- _WHAT YOU WILL DO_
If a record holds a picture, leave the picture out, but write out everything else exactly.

<<<<

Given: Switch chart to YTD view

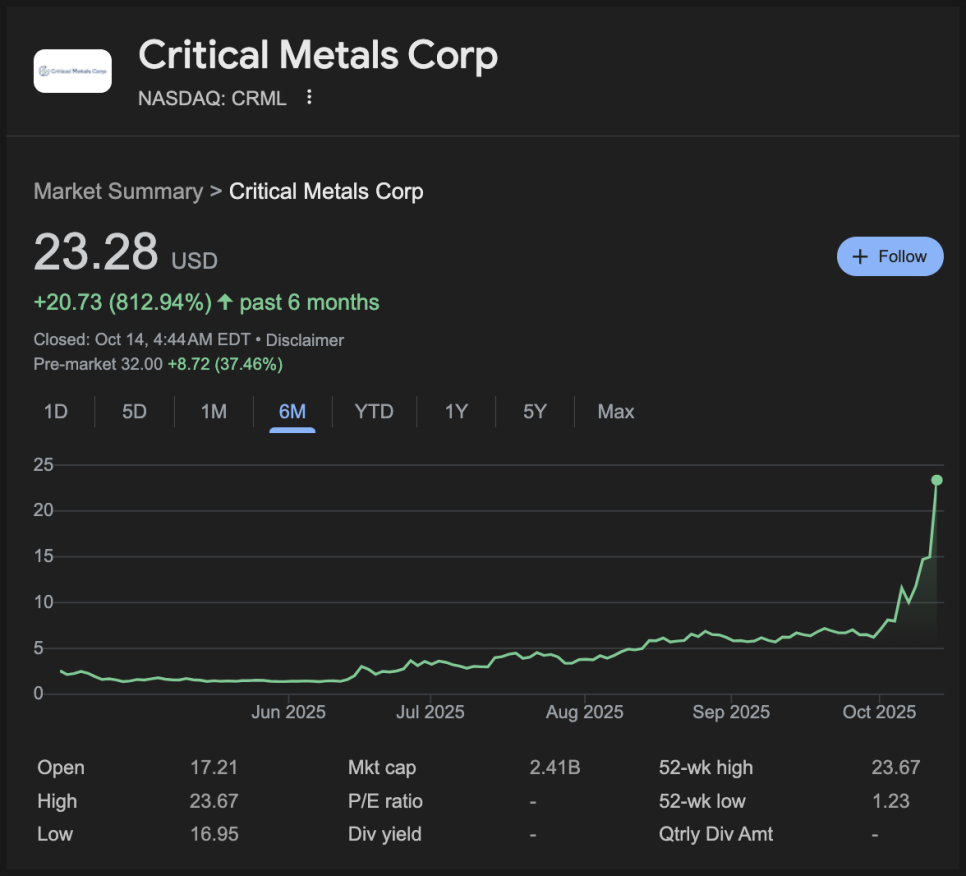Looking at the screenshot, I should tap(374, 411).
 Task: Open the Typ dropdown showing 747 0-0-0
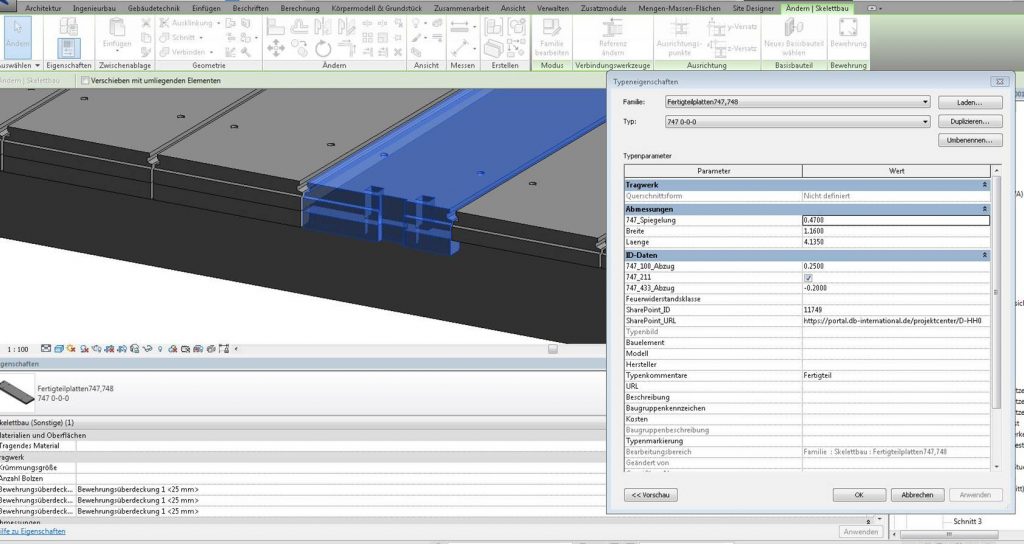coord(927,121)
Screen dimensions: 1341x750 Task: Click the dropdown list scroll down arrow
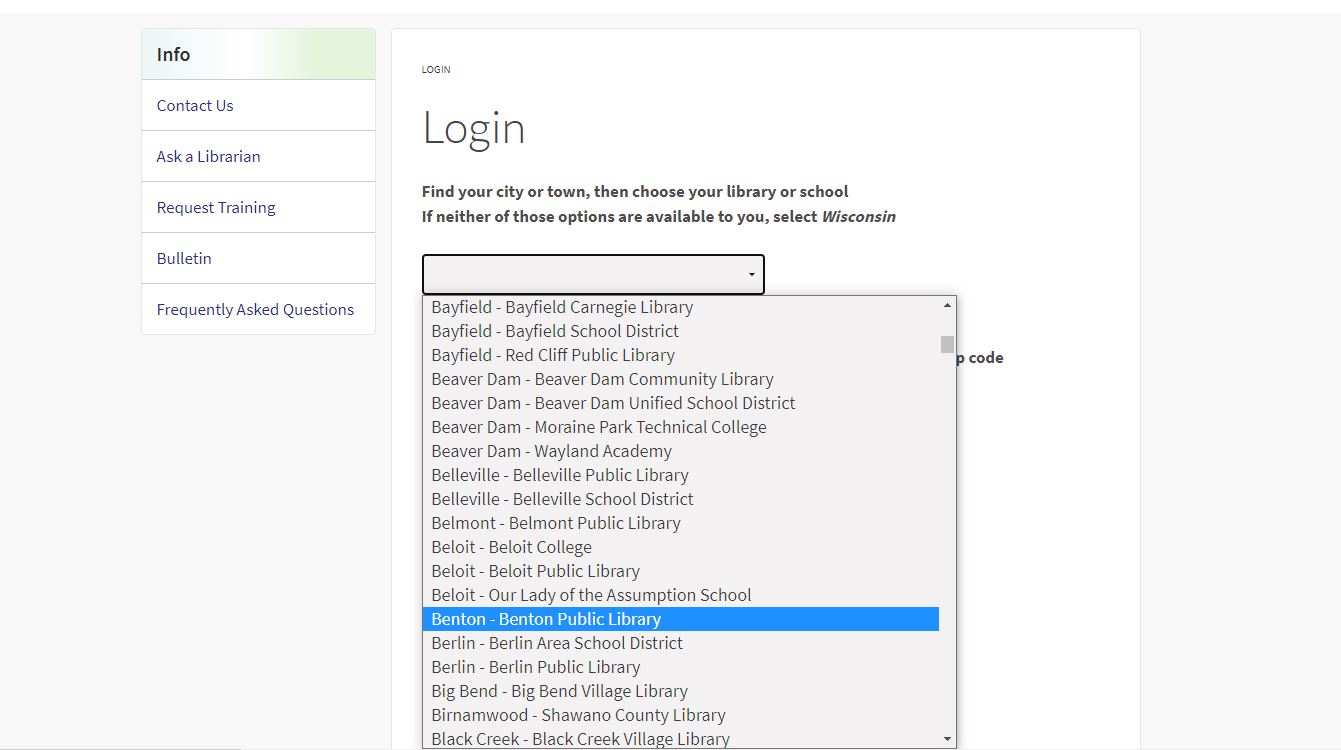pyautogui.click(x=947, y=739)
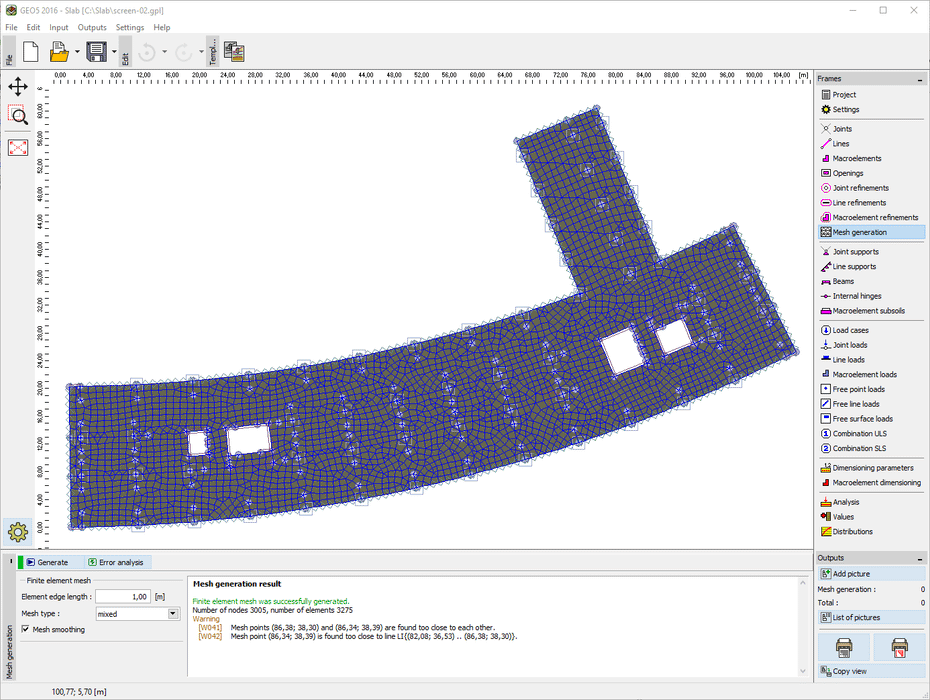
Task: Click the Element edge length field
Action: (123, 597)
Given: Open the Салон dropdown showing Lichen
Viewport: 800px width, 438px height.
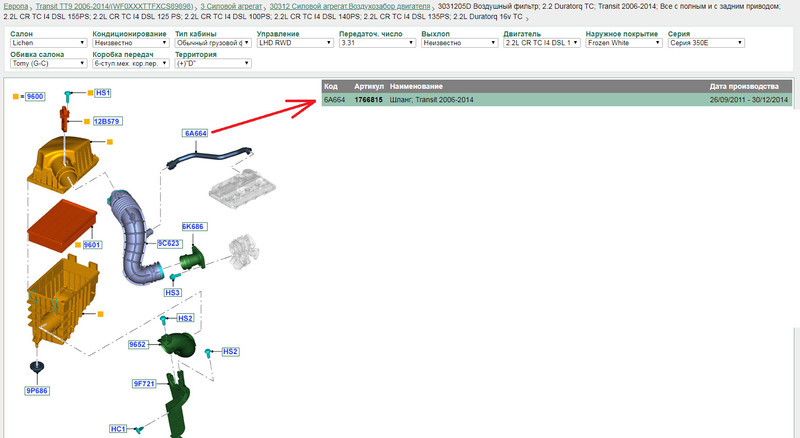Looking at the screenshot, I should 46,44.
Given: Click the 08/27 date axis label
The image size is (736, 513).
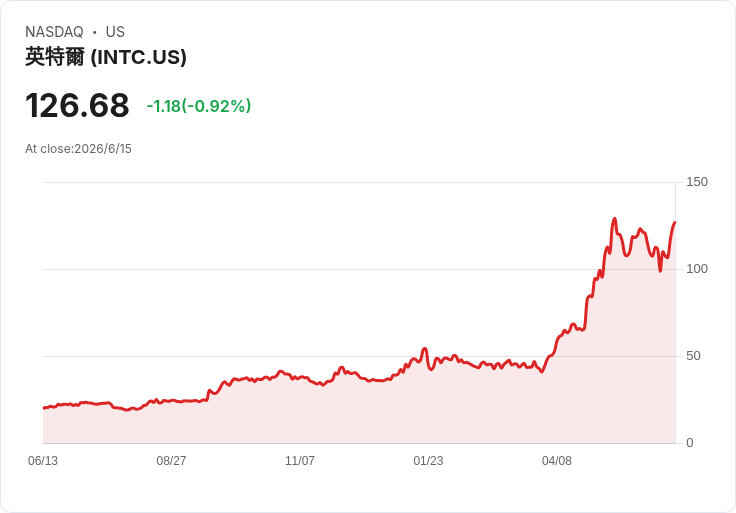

>>>>

- _EXERCISE RESULT_
Given: Switch chart to YTD view

Looking at the screenshot, I should tap(374, 411).
 Task: Open the Typ dropdown showing 747 0-0-0
coord(927,121)
Screen dimensions: 1341x750 Task: Click the dropdown list scroll down arrow
pyautogui.click(x=947, y=739)
Task: Click the Element edge length field
Action: (123, 597)
Given: Open the Салон dropdown showing Lichen
Viewport: 800px width, 438px height.
Looking at the screenshot, I should 46,44.
Given: Click the 08/27 date axis label
The image size is (736, 513).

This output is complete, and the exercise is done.